*** Provided material
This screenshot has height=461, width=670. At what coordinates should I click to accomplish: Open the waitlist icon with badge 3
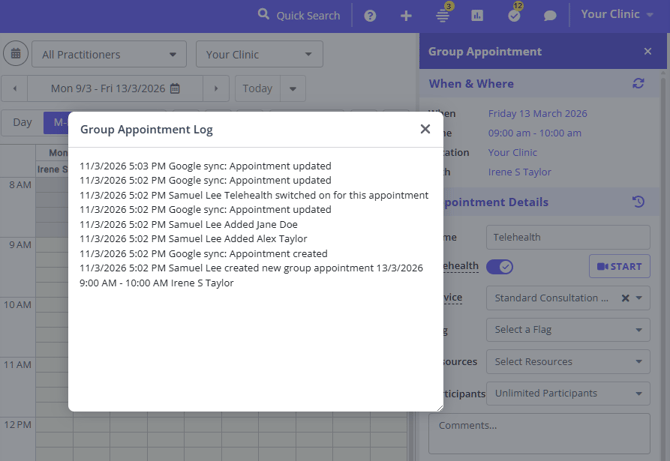(442, 15)
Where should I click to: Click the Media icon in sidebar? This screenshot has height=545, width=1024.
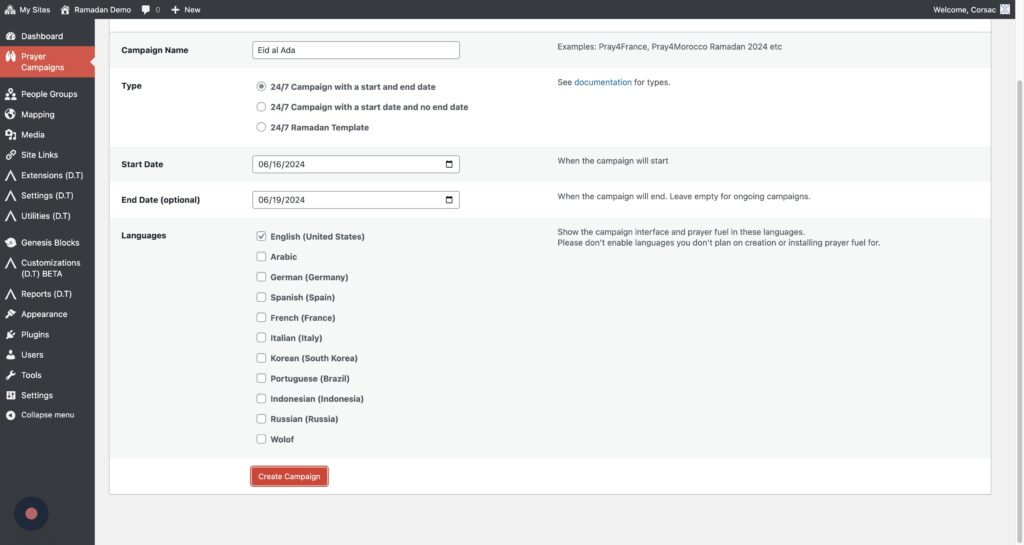10,135
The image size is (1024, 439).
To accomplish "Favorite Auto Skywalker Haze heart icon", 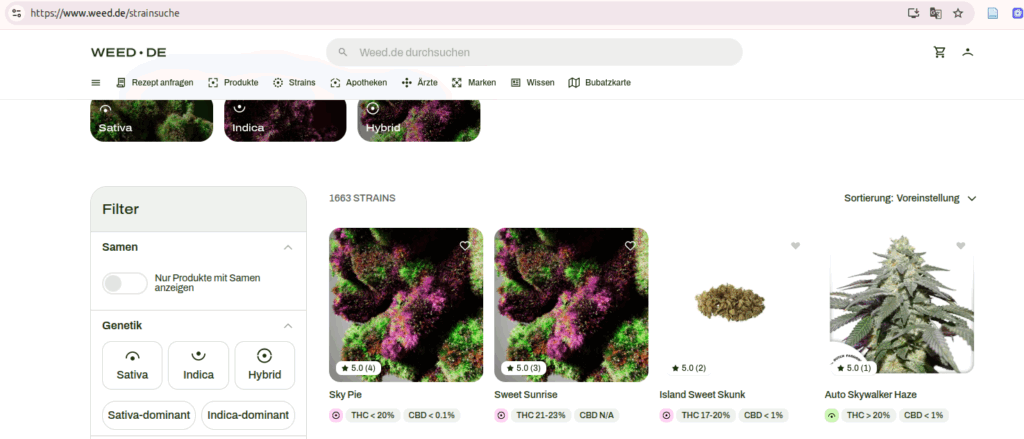I will coord(961,246).
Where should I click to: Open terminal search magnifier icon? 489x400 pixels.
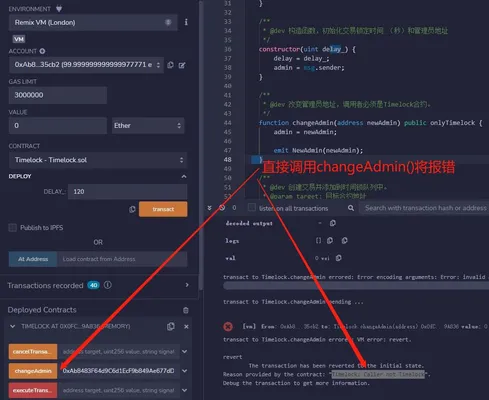[351, 208]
******
* Instructions to follow: Starting with the line that contains "Where should I click to: Open", give the lines again exactly as they appear through the last line of the data, pictures excluded.

* Exercise answer:
Where should I click to: Open terminal search magnifier icon? 489x400 pixels.
[351, 208]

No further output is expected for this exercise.